Joby Aviation (JOBY): Reassessing an 88% YTD Rally and Rich Valuation After a Powerful Share Price Run
Joby Aviation (JOBY) keeps drawing attention as its share price swings contrast with strong gains over the past year. With the stock up sharply year to date, investors are reassessing what is already priced in.
See our latest analysis for Joby Aviation.
Recent swings have come after a powerful run, with the share price now at $15.26 and an 88.63% year to date share price return signaling that momentum is still very much intact, backed by a hefty three year total shareholder return of 334.76%.
If Joby has you thinking about where the next wave of innovation might come from, it is worth scouting other high growth tech and AI names through high growth tech and AI stocks.

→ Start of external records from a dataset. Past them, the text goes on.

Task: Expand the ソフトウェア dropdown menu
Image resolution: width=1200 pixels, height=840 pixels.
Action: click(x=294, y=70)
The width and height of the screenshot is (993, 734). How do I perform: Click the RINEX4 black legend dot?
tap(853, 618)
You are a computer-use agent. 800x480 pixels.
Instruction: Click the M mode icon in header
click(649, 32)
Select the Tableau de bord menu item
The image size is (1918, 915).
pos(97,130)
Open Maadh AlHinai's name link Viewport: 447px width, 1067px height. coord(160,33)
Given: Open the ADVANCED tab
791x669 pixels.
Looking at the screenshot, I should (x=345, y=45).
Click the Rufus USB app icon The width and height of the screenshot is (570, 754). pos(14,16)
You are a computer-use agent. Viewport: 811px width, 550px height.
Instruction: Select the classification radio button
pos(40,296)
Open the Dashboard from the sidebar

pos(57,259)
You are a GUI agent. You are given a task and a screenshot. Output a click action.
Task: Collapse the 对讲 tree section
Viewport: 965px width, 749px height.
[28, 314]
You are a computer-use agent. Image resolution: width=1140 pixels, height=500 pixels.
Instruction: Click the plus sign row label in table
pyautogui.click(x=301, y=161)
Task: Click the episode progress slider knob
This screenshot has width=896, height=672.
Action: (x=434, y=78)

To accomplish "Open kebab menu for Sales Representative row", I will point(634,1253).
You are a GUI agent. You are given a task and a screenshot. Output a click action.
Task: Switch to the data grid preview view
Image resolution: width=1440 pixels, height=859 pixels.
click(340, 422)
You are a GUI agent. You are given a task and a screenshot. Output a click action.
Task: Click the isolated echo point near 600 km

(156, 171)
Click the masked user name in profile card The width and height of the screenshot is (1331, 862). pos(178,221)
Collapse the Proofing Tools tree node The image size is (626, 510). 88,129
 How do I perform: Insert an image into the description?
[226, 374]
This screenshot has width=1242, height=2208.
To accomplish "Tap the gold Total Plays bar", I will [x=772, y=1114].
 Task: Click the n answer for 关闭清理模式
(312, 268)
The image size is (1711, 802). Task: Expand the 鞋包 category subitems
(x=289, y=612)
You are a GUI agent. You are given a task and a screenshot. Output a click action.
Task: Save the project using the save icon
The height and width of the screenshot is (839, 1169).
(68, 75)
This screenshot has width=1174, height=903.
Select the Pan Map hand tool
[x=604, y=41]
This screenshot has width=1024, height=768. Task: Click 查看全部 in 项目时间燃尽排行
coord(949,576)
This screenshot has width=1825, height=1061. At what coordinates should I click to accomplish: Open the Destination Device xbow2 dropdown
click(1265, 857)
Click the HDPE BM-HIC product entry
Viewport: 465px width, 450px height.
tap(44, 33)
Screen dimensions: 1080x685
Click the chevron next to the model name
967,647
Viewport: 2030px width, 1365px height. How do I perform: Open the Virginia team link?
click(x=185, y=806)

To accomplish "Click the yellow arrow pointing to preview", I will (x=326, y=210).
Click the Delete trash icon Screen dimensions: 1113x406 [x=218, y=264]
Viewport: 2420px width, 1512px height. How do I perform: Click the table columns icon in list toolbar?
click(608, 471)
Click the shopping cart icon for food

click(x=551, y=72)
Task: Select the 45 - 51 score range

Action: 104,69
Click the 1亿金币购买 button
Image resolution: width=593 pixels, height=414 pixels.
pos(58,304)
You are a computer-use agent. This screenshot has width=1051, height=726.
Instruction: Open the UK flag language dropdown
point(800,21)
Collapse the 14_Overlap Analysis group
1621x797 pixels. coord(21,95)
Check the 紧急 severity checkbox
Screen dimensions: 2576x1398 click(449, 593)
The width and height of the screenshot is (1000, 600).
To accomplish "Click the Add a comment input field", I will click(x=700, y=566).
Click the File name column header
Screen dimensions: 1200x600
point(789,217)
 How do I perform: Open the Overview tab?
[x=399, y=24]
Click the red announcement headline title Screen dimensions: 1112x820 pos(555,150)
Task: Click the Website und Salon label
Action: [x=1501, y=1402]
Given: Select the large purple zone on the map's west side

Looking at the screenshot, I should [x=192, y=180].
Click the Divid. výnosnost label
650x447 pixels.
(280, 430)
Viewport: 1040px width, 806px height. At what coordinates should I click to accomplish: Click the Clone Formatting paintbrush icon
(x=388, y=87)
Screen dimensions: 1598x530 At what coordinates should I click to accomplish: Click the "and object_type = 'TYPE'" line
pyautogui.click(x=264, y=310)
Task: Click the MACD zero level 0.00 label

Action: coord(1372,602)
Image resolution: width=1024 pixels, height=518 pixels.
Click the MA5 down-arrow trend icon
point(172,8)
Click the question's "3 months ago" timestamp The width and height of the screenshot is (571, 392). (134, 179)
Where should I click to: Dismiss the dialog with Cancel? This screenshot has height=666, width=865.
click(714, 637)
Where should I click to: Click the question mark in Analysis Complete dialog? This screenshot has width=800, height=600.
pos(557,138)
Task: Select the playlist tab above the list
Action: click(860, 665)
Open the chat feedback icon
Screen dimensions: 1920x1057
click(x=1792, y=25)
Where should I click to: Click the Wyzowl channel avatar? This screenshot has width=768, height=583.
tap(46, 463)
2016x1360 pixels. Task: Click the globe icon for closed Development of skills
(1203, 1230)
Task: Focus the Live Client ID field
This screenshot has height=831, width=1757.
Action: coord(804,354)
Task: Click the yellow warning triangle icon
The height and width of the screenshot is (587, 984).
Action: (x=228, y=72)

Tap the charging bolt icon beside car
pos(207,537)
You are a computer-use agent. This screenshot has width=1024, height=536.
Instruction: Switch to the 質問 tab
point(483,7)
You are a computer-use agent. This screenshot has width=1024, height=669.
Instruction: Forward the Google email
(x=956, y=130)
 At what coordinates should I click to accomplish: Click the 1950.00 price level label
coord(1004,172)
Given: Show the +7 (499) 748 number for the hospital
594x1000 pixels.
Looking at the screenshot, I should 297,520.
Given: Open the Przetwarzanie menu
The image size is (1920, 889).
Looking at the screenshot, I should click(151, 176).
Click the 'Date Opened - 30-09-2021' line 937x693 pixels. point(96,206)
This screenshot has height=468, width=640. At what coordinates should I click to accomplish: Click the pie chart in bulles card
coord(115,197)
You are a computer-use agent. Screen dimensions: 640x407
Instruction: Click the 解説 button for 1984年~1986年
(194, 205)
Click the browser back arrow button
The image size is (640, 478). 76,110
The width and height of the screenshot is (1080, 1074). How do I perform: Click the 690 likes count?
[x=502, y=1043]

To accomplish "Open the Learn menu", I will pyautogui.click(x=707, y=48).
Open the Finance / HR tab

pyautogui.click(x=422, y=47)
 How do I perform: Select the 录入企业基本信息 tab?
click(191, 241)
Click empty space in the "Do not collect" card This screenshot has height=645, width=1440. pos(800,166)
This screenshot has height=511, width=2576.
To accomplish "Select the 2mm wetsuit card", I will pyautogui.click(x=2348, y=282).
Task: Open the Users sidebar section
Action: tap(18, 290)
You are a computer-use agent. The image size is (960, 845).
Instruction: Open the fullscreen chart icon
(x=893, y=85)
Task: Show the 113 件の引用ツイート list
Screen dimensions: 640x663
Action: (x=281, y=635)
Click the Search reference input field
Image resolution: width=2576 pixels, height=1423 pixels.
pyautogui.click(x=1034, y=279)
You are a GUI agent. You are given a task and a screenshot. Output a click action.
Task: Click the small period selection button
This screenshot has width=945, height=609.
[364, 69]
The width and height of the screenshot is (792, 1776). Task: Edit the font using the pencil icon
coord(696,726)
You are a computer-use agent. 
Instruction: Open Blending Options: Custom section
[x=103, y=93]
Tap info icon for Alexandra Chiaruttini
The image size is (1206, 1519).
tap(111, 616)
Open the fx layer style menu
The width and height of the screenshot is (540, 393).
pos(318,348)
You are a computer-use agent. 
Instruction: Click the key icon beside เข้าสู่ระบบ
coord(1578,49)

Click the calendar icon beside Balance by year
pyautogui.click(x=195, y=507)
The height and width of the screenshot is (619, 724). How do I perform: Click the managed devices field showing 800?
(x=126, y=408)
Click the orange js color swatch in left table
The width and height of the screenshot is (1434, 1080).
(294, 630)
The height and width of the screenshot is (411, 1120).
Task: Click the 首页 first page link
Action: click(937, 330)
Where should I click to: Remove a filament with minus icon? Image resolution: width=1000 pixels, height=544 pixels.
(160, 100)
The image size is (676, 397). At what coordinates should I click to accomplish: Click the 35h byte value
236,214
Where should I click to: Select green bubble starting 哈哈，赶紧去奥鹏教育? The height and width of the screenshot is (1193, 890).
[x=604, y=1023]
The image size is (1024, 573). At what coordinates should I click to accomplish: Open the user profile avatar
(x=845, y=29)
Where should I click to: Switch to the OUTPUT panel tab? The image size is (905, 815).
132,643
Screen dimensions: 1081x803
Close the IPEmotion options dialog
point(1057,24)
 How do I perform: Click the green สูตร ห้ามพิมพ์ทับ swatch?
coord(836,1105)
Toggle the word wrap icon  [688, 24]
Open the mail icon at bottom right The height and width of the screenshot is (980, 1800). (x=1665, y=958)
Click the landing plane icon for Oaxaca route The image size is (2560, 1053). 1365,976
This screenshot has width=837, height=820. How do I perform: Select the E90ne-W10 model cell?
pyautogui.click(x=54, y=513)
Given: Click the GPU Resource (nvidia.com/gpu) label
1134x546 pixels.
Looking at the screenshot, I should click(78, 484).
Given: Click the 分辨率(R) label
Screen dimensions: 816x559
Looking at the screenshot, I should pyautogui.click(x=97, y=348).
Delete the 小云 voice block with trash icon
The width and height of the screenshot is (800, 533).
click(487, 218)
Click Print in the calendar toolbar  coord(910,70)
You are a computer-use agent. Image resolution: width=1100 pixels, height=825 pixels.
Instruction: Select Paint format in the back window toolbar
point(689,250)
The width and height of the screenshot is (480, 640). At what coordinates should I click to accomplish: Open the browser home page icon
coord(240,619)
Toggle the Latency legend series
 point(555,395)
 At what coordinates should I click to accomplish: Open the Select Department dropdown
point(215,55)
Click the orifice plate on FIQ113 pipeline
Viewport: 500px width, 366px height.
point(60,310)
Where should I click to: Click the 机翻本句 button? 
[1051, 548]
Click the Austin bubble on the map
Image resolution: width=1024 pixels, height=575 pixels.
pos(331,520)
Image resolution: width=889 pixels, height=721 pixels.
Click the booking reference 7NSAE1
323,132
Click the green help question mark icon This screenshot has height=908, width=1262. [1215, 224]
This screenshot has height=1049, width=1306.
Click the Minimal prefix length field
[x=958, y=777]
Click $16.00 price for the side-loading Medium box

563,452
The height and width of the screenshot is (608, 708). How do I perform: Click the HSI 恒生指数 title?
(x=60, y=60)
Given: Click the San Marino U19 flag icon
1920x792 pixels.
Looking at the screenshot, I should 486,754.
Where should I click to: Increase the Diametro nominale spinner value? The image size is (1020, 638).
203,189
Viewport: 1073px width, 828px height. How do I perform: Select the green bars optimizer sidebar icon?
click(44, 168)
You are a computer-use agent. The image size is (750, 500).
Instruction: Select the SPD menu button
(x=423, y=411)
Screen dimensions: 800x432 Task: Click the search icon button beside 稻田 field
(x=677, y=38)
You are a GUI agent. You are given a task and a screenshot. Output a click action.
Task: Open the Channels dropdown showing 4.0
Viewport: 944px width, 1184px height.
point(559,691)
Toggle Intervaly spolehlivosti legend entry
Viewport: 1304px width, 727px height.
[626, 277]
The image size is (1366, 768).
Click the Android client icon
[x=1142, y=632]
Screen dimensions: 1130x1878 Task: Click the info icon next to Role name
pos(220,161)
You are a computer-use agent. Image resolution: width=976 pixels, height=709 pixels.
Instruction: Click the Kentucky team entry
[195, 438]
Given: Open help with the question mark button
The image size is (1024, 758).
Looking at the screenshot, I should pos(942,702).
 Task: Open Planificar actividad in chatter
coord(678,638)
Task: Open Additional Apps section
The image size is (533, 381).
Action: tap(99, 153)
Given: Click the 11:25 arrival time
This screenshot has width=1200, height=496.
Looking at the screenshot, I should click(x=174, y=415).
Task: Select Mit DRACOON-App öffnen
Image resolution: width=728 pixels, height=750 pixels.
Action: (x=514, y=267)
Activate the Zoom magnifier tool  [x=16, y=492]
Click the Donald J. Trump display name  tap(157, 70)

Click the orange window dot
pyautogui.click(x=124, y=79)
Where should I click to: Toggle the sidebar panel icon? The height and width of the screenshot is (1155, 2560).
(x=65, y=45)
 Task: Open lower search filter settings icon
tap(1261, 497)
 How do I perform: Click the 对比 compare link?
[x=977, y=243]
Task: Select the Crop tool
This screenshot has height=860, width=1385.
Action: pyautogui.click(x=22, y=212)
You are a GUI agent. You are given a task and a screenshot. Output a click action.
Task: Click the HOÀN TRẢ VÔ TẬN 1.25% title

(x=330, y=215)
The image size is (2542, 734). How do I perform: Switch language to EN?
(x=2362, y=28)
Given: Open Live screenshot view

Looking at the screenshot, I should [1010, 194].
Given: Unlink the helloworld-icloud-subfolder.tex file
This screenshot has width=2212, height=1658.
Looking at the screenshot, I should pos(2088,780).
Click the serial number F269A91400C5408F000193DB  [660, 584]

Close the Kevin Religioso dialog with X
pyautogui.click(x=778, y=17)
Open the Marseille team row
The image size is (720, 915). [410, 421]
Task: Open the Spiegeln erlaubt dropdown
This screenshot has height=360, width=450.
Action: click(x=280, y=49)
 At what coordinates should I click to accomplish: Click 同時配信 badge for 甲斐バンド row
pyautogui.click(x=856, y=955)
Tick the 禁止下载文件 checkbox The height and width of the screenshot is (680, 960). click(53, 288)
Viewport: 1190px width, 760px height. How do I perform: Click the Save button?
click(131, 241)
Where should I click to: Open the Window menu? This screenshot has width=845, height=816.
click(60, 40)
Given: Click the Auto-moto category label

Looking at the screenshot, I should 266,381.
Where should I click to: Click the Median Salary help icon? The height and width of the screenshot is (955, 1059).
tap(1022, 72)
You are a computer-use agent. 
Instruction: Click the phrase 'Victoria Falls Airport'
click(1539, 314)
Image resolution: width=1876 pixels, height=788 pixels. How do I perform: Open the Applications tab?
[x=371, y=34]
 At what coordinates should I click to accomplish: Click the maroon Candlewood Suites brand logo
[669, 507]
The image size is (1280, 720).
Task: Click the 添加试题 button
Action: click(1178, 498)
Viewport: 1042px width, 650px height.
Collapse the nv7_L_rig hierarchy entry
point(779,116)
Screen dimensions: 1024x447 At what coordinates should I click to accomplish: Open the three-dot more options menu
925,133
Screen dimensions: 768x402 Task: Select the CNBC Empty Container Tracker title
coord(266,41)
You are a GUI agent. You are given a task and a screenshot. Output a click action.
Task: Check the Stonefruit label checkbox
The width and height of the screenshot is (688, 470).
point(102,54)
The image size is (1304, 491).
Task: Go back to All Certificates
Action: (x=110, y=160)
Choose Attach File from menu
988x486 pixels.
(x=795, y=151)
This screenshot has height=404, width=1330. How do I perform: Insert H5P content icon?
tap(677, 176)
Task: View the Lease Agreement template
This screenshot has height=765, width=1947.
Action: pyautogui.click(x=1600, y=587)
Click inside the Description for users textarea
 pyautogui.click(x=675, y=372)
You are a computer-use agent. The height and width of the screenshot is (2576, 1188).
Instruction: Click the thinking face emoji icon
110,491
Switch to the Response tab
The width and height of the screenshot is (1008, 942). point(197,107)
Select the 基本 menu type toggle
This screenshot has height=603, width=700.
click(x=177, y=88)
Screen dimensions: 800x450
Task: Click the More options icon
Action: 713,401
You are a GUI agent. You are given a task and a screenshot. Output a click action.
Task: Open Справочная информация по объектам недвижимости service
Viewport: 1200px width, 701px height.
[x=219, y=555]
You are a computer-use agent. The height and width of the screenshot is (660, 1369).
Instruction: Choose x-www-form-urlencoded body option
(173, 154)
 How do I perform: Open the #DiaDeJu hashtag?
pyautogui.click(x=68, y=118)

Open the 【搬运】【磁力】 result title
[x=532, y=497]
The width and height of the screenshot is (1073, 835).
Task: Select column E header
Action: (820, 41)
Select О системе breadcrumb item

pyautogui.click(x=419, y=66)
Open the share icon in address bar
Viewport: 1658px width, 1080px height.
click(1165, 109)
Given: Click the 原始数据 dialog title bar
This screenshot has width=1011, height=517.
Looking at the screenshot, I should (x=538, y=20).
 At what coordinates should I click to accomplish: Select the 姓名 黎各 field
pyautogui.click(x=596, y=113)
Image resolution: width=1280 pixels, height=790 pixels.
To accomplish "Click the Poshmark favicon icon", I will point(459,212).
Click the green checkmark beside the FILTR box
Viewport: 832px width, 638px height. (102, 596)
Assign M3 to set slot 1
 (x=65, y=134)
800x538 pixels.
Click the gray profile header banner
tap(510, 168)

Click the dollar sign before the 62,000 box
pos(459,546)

With shares trading above analyst targets and expectations already sky high for flying taxi adoption, investors now face a key question: Is Joby still undervalued, or is the market already pricing in its future growth?
Price to Book of 15.5x: Is it justified?
On a price to book basis, Joby looks richly valued at a 15.5x multiple, especially with the last close at $15.26 and no profits in sight.
The price to book ratio compares a company’s market value to its net assets. It is a simple way to judge how much investors are paying for each dollar of equity in asset heavy sectors like transportation and airlines.
For Joby, a 15.5x price to book multiple suggests the market is assigning a substantial premium to its future growth story and eventual commercialization, even though the business remains loss making and is not forecast to be profitable within the next three years.
That premium stands out starkly against both the North American airlines industry average of about 1.7x and a peer group closer to 2x. This signals that investors are paying several times more per dollar of book value than is typical in this space.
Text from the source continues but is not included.